What if the Primal Wound can be Found in the Cranial Nerves
I’ve been in a weird state of anxiety lately—it came out of nowhere, and then, when I thought maybe I was having a heart attack, I remembered about the vagus nerve, and I went to my long-time yoga teacher, Kent Bond, for a private lesson.
A year ago, I fell on my tailbone and my back has been tight and painful ever since despite repeated visits to the chiropractor, despite my (admittedly limited) efforts at stretching, at rolling my paraspinals out on a yoga tune-up ball.
I have a feeling what happened is that my tight back travelled to my diaphragm, and all that muscular and fascial tension started squeezing my vagus nerve. This is a recipe for anxiety, as the vagus nerve tells your brain how your body is doing. When I am anxious, I hide out in a form of stressed hibernation.
A few days ago I went to see Mark Lucas, a chiropractor who does what some of the Sharks players call “hippie shit” because they don’t know what else to call the healing magic he does to their bodies, and that visit started me on the road to better. I’d, in some ways, sort of given up, but Dr. Mark reminded me that healing is always possible, and so I was woke.
Kent’s wife lent me a book I had read a couple of years ago, Accessing the Healing Power of the Vagus Nerve by Stanley Rosenberg, and I was reminded that I have been forgetting to do exercises it offers that help reset the tone of the cranial nerves (the vagus is cranial nerve X). (More on them in a future post.)
I left Kent’s place pain-free. In another post I’ll write about what we did, but basically I lay on the floor and breathed while Kent walked me through a meditation during which my brain screamed at me I was not safe. I had to repeatedly tell my brain I was, in fact, really, really safe, and slowly, slowly, the rigid muscles in my back unwound all on their own. We did some Feldenkrais exercises (think unzipping a zipper sloooooowly) and I cried because my body was letting go and it was such a relief. My brain had thought I had to hold on. My brain had thought everything was supposed to be hard. My brain had to shift and deal with the new thought that easy was okay. I was okay.
I want to share with you a paragraph from the book Kent’s wife lent me because I want you to go out and get the book. I want you to get Rolfed and to go to a craniosacral therapist if what you read resonates with you. I want you to come to California and work with Kent. This book will tell you why these things are a good idea.
Here:
Cranial Nerve Dysfunction and Social Engagement
We consider “normal” human behavior to be an expression of positive social values. Our actions should be beneficial for our own survival and well-being, as well as for the well-being of others.
When we are socially engaged, it is easy for other people to understand our behavior, and what we do makes sense to others; most of us are socially engaged most of the time. However, sometimes we temporarily drop into a state of chronic activation of the spinal sympathetic chain system (fight or flight) or of dorsal vagal activity (withdrawal, shutdown). Then, if our autonomic nervous system is resilient, we will soon bounce back up to a state of social engagement.
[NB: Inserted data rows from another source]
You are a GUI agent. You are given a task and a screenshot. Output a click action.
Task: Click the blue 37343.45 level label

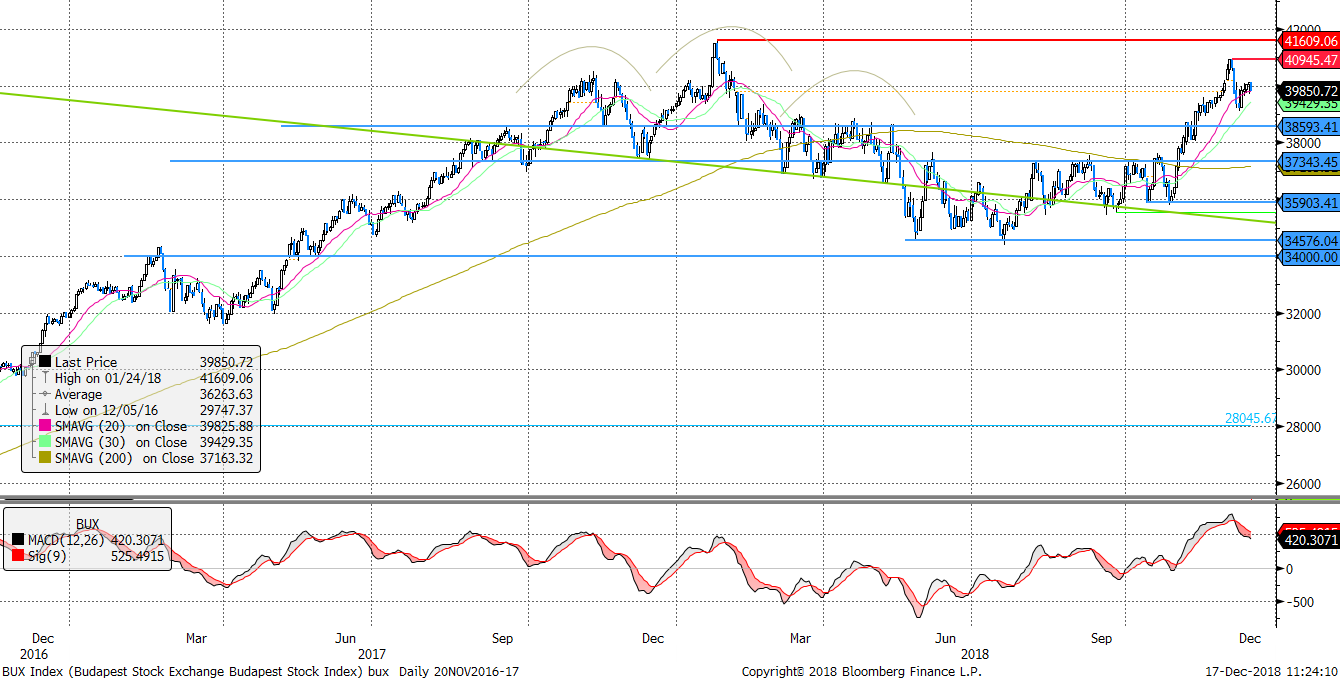click(x=1309, y=162)
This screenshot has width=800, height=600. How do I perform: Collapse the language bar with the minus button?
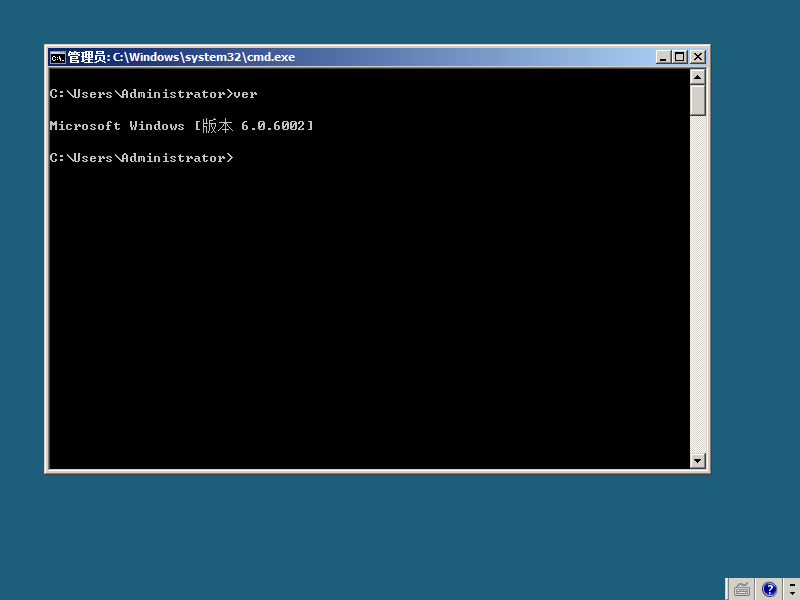[792, 585]
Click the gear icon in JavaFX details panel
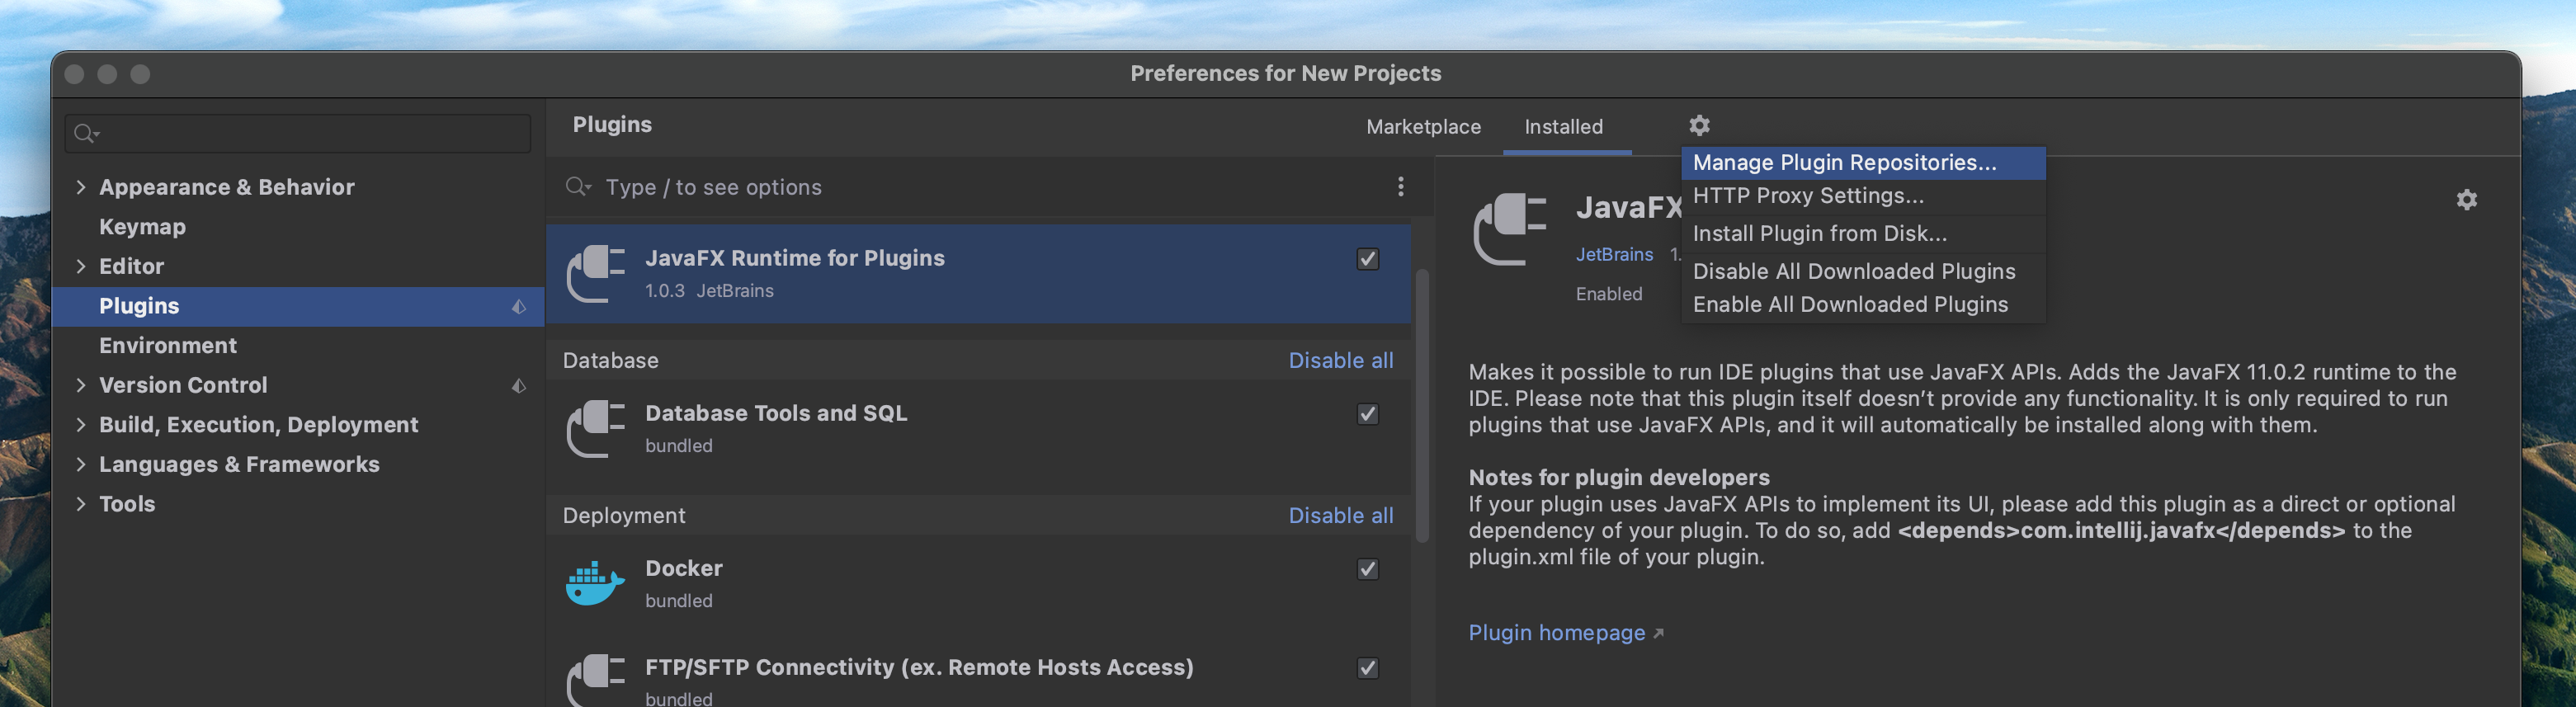Screen dimensions: 2576x707 pos(2466,199)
Unfortunately, some of us are not socially engaged most of the time; if we lack the necessary resilience to spontaneously come back to a state of social engagement, we become stuck in sympathetic-chain or dorsal vagal states. In these states, is is often hard for other people to understand our values, motivation, and behavior. Our actions seem irrational, often run counter to our best interests, and be destructive to ourselves and others. If we are not socially engaged, it makes life difficult not only for ourselves but for those around us.
I know a lot of this terminology might be confusing, but I wanted to give you a taste of a book I believe could change your life if you are struggling with the trauma of being adopted or the trauma of being a human and if you feel, in your body, unsafe, anxious, and/or alienated from the rest of the world.
Here are some things I regularly do to help regulate my vagus nerve: I end each shower with one minute of cold water on my face. I know. It sounds horrible, but it’s okay. When I’m walking around I blow air out my mouth so I look like a horse. Sorry, I don’t know how else to describe it. I gargle. I sing.
So that’s a start. Welcome to your brain stem and to the nerves that emerge from it, your own set of roots.